The main advantage of alternating currents over direct current is that, the alternating currents can be easily transferable from low voltage to high voltage or high voltage to low. Alternating voltages can be raised or lowered as per requirements in the different stages of electrical network as generation, transmission, distribution and utilization. This is possible with a static device called transformer. The transformer works on the principle of mutual induction. It transfer an electric energy from one circuit to other when there is no electrical connection between the tow circuits. Thus we can define transformer as below :
Key point : The transformer is a static piece of apparatus by means of which an electrical power is transformed from one alternating current circuit to another with the desired change in voltage and current, without any change in the frequency.

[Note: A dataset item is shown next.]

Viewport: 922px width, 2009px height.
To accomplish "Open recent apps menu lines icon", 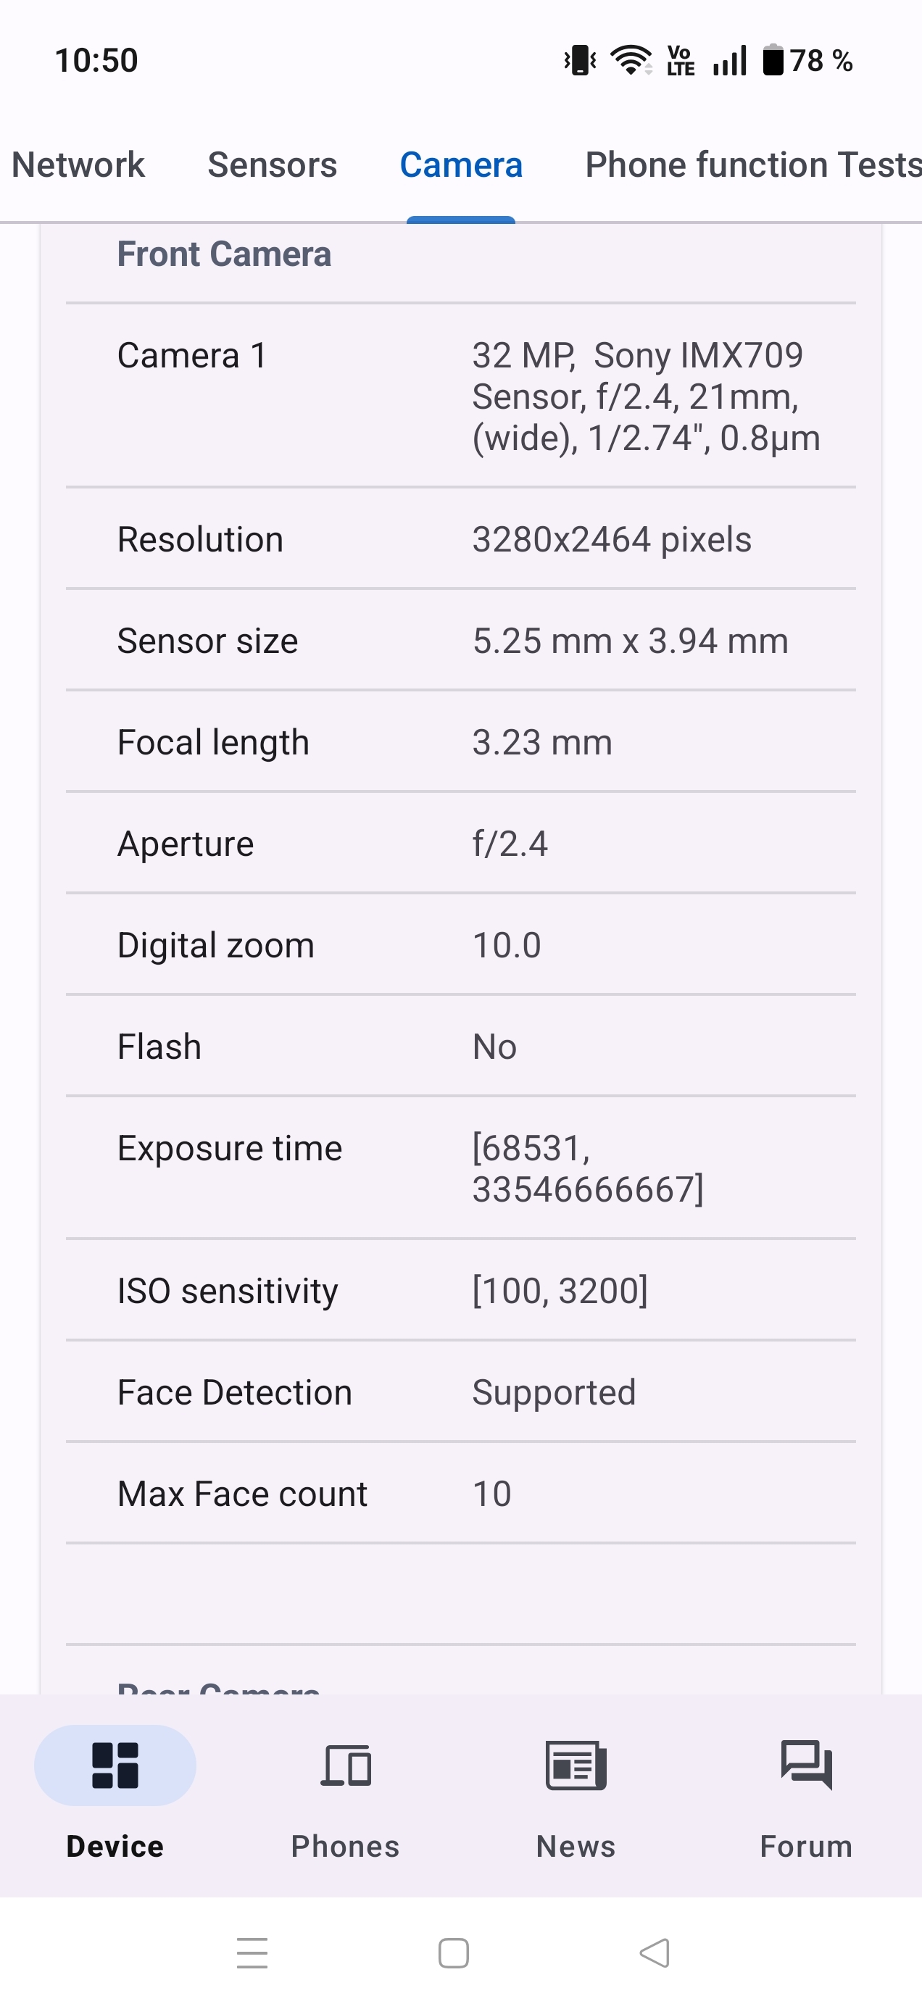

The use of transformers in transmission system is shown in the Fig 1.1.
|Fig. 1.1 Use of transformer in transmission system|
2. Principle of working
The principle of mutual induction states that when tow coils are inductively coupled and if current in one coil is changed uniformly then an e.m.f. gets induced in the other coil. This e.m.f can drive a current, when a closed path is provided to it. The transformer works on the same principle. In its elementary form, it consists of tow inductive coils which are electrically separated but linked through a common magnetic circuit. The two coils have high mutual inductance. The basic transformer is shown in the Fig 1.2.

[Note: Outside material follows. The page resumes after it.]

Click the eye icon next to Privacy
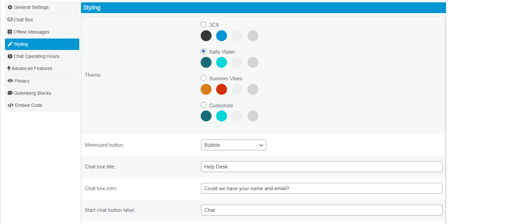Screen dimensions: 505x224 point(10,81)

One of the two coils is connected to source of alternating voltage. This coil in which electrical energy is fed with the help of source called primary winding (P). The other winding is connected to load. The electrical energy transformed to this winding is drawn out to the load.
|Fig.1.2 Basic transformer|
This winding is called secondary winding (S). The primary winding has N1 number of turns while the secondary winding has N2 number of turns. Symbolically the transformer is indicated as shown in the Fig 1.3.

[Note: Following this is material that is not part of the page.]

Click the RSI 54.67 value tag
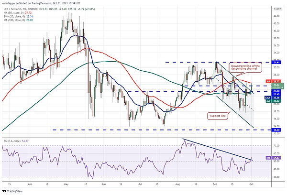(x=276, y=157)
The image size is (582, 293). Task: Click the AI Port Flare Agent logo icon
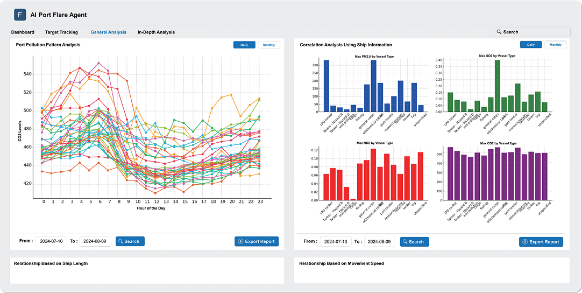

When primary winding is excited by an alternating voltage, it circulates an alternating current. This current produces an alternating flux (Φ)which completes its path through common magnetic core as shown dotted in the Fig 1.2. Thus an alternating, flux links with the secondary winding. As the flux is alternating, according to Faraday's law of an electromagnetic induction, mutually induced e.m.f. gets developed in the secondary winding. If now load is connected to the secondary winding, this e.m.f. drives a current through it.
Thus through there is no electrical contact between the two windings, an electrical energy gets transferred from primary to the secondary.
Key point : The frequency of the mutual induced e.m.f. is same as that of the alternating source which is supplying energy to the primary winding.
3. Can D.C. Supply be used for Transformer?
The d.c. supply can not be used for the transformers.
The transformer works on the principle of mutual induction, for which current in one coil must change uniformly. If d.c. supply is given, the current will not change due to constant supply and transformer will not work.
Practically winding resistance is very small. For d.c., the inductive reactance XL is zero as d.c. has no frequency. So total impedance of winding is very low for d.c. Thus winding will draw very high current if d.c. supply is given to it. This may cause the burning of windings due to extra heat generated and may cause permanent damage to the transformer.
There can be saturation of the core due to which transformer draws very large current from the supply when connected to d.c.
Thus d.c. supply should not be connected to the transformers.